(Data supplied):
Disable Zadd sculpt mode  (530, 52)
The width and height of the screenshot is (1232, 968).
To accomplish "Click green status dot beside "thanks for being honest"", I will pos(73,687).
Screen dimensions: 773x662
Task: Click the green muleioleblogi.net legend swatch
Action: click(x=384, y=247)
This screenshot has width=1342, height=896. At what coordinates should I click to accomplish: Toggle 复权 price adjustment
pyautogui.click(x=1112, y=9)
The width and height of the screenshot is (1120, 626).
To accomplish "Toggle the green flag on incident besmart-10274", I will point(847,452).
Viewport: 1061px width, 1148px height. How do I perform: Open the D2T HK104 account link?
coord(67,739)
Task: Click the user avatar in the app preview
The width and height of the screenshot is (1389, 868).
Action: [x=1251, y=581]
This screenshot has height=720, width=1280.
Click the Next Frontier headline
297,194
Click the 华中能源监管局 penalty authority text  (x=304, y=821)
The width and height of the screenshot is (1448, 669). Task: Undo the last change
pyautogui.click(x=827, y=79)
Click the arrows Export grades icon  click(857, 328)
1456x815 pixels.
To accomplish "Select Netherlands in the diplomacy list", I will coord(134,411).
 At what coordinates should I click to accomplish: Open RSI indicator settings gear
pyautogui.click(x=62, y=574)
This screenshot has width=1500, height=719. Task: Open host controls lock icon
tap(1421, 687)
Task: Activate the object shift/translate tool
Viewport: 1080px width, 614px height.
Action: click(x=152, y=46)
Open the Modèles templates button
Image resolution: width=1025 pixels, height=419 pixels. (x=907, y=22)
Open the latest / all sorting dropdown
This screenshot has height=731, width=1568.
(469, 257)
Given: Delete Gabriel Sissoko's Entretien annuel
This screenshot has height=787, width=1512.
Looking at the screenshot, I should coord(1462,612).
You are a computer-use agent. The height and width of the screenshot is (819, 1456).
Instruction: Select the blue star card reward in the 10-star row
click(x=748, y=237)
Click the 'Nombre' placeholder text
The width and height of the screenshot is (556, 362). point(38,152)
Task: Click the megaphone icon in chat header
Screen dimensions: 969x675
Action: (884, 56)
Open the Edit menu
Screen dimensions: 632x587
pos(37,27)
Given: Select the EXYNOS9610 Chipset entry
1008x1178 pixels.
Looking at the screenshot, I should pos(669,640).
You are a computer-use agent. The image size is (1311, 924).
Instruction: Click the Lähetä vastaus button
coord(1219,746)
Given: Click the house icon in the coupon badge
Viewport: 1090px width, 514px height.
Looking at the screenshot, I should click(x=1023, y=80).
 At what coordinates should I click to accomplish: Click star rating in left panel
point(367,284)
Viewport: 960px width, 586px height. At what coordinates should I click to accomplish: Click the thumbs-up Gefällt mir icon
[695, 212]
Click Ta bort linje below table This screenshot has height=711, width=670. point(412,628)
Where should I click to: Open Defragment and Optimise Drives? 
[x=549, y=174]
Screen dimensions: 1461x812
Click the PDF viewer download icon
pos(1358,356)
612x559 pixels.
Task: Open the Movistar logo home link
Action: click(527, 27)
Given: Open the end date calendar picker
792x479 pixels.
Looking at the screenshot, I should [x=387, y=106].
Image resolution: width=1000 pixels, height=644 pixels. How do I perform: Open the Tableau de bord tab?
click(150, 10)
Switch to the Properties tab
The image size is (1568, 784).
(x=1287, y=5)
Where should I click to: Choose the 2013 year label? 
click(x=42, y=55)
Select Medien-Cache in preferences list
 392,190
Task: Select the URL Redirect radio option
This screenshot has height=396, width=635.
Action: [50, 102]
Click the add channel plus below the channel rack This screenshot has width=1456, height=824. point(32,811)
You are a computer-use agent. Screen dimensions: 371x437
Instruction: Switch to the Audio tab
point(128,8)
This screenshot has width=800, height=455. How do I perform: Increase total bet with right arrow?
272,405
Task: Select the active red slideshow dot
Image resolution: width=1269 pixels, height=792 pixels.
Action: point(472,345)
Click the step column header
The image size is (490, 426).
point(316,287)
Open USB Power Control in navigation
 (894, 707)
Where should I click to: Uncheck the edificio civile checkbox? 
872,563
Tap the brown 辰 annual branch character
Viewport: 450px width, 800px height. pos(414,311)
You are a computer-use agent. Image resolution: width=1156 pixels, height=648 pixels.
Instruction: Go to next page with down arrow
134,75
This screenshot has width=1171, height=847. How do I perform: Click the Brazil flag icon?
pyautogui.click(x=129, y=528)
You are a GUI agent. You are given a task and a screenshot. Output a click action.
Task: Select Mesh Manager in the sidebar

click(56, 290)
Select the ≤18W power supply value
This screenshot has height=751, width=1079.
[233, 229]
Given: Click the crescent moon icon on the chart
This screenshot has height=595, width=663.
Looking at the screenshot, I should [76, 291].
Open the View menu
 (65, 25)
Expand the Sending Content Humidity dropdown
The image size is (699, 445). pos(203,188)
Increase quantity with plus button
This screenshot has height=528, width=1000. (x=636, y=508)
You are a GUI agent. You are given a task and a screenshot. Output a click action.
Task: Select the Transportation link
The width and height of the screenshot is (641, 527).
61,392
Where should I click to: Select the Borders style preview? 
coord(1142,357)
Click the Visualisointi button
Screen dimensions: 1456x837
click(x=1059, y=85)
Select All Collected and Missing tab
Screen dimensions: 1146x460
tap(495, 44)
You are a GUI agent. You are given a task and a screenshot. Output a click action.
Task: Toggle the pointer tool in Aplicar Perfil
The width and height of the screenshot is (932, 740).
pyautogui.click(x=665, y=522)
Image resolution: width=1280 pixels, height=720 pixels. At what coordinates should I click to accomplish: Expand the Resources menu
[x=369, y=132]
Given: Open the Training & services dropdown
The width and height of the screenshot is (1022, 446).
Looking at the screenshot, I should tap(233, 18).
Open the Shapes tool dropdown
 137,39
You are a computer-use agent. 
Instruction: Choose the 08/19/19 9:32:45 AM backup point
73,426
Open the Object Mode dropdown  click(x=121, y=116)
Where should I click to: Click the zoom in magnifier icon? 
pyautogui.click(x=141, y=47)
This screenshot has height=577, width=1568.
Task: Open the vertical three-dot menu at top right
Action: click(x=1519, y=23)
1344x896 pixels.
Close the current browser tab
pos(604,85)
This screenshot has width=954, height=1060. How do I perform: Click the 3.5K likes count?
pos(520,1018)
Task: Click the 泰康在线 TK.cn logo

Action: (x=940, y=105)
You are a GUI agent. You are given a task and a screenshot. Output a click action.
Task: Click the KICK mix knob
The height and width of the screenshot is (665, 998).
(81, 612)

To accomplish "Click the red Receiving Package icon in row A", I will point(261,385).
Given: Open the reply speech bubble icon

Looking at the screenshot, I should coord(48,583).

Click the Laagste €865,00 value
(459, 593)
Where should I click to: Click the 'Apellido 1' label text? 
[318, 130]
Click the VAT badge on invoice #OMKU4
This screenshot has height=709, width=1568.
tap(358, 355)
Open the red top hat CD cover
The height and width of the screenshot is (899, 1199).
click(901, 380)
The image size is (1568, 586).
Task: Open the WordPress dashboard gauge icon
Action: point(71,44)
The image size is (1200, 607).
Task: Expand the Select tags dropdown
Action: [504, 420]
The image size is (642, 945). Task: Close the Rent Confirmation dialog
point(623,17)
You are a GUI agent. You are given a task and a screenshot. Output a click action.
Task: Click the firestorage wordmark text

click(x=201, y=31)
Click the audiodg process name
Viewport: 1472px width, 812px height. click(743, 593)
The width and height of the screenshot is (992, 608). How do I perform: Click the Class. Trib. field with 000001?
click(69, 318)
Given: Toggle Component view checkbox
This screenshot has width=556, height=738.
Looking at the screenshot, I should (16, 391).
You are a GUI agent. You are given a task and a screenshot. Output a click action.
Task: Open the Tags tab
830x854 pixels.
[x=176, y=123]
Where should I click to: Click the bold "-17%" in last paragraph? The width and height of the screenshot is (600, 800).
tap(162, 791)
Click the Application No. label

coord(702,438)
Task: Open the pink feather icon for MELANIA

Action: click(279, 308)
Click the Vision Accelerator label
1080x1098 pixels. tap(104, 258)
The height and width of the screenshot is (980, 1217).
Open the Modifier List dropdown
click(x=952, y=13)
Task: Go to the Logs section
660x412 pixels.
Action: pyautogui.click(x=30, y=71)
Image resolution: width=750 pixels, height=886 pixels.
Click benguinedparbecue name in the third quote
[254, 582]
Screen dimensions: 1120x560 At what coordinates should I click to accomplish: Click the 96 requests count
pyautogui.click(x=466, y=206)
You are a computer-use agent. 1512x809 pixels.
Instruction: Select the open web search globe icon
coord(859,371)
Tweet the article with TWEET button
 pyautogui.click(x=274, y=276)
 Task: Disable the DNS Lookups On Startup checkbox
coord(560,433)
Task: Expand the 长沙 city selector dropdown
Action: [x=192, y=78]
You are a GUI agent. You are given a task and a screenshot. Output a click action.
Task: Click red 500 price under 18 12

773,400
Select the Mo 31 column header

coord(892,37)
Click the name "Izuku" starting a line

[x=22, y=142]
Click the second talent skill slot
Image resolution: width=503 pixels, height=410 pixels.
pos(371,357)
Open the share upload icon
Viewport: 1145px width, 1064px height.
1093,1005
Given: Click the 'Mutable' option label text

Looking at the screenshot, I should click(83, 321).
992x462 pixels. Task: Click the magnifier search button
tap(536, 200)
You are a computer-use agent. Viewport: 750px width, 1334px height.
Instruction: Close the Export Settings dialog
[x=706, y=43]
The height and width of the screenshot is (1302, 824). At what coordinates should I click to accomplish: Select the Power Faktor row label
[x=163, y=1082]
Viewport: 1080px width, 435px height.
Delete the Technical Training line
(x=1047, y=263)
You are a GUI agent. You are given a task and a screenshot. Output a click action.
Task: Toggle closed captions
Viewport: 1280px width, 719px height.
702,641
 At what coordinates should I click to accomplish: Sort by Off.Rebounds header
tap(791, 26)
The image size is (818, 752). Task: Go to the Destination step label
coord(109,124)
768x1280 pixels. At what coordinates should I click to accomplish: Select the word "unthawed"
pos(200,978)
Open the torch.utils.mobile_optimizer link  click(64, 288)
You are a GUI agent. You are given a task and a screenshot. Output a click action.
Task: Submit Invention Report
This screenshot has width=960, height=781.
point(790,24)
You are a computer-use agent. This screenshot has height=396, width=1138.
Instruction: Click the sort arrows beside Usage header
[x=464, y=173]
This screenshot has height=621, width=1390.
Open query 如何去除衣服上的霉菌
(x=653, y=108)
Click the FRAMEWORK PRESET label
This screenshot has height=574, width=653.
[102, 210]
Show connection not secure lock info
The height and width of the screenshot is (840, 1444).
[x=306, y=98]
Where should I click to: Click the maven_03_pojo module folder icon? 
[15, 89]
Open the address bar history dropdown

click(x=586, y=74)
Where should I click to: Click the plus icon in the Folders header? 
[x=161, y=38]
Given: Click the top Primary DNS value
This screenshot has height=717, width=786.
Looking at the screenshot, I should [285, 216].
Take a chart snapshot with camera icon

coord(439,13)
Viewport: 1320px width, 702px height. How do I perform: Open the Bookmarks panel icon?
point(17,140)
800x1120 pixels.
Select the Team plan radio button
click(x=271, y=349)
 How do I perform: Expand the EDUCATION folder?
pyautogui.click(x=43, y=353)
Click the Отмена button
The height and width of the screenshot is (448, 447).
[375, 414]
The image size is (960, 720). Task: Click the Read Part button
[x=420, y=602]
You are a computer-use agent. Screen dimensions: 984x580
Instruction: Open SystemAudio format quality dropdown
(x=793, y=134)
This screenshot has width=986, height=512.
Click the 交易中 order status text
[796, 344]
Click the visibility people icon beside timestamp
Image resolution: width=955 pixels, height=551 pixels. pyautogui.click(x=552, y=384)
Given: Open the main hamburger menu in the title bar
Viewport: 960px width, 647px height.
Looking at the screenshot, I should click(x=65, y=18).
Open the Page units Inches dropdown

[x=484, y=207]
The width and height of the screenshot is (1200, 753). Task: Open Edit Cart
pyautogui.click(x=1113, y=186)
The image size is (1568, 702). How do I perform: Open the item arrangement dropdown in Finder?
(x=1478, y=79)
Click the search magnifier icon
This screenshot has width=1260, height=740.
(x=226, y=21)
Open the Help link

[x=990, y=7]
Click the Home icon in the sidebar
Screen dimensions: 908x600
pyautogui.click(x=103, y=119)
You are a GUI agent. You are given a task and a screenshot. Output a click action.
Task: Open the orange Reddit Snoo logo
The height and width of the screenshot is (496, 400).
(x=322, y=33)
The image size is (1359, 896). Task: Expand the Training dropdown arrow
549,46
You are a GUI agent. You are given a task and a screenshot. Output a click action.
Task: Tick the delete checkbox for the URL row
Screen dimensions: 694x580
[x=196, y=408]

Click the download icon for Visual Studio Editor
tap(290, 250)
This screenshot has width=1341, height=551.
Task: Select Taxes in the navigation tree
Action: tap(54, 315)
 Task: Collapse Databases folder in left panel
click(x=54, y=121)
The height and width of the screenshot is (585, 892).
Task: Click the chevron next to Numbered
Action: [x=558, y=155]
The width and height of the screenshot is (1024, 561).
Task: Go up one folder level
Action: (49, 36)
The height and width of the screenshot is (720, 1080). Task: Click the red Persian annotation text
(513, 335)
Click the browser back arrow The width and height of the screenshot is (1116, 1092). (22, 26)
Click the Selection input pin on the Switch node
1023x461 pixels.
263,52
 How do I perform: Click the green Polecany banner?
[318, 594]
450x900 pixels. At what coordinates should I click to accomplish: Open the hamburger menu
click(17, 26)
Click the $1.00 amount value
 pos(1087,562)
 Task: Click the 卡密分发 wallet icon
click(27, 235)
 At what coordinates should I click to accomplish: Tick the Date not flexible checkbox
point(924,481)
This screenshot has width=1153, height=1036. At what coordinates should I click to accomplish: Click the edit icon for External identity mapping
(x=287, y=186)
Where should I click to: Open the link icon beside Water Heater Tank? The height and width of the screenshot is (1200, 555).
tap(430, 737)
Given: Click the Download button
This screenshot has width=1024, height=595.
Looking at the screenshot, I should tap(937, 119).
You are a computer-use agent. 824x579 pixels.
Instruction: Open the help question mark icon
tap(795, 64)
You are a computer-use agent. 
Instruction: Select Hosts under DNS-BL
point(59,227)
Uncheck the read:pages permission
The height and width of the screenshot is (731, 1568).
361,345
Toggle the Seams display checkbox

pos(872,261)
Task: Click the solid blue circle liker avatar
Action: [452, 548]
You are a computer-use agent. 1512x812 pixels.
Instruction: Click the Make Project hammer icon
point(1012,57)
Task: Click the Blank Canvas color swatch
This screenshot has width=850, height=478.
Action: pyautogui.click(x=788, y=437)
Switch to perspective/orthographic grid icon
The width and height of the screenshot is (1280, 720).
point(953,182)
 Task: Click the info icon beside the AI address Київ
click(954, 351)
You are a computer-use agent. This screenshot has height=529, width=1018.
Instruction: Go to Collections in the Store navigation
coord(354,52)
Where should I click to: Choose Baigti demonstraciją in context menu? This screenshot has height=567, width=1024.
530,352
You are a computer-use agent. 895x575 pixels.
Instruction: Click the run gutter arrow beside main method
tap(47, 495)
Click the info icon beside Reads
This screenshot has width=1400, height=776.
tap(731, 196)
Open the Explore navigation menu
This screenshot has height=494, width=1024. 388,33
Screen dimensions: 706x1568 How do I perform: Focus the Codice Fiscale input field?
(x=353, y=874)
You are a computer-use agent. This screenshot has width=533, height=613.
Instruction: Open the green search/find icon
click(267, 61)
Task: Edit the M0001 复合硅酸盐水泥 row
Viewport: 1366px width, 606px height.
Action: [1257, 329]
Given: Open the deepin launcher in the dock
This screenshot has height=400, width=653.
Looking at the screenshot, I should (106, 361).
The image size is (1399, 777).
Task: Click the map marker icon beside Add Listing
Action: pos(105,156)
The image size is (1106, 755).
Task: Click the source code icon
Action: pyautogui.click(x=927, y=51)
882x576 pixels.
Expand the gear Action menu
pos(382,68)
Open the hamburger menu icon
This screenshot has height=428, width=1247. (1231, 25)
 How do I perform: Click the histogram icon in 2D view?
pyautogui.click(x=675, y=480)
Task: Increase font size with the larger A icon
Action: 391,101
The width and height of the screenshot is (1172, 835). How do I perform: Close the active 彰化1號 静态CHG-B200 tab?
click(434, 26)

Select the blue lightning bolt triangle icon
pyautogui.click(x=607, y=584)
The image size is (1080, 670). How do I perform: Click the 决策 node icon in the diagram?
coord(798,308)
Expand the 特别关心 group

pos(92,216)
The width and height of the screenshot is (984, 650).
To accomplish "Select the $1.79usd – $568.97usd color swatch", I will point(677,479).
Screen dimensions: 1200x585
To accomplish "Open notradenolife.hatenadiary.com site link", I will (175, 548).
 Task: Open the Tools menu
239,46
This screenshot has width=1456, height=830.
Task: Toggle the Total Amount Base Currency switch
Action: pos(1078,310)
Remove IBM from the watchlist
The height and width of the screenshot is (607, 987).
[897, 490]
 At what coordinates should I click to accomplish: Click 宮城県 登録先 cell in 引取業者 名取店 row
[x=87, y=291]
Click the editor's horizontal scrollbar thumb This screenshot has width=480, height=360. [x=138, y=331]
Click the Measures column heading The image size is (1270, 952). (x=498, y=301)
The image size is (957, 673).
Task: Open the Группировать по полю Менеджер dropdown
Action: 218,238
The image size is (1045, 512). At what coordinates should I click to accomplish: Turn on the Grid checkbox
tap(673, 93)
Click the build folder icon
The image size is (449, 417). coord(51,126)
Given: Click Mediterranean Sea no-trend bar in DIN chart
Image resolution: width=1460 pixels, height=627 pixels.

(Exercise prompt):
Your task is to copy each line of the data above that holds "below".

(Solution):
Click Ta bort linje below table This screenshot has height=711, width=670. point(412,628)
Click the add channel plus below the channel rack This screenshot has width=1456, height=824. point(32,811)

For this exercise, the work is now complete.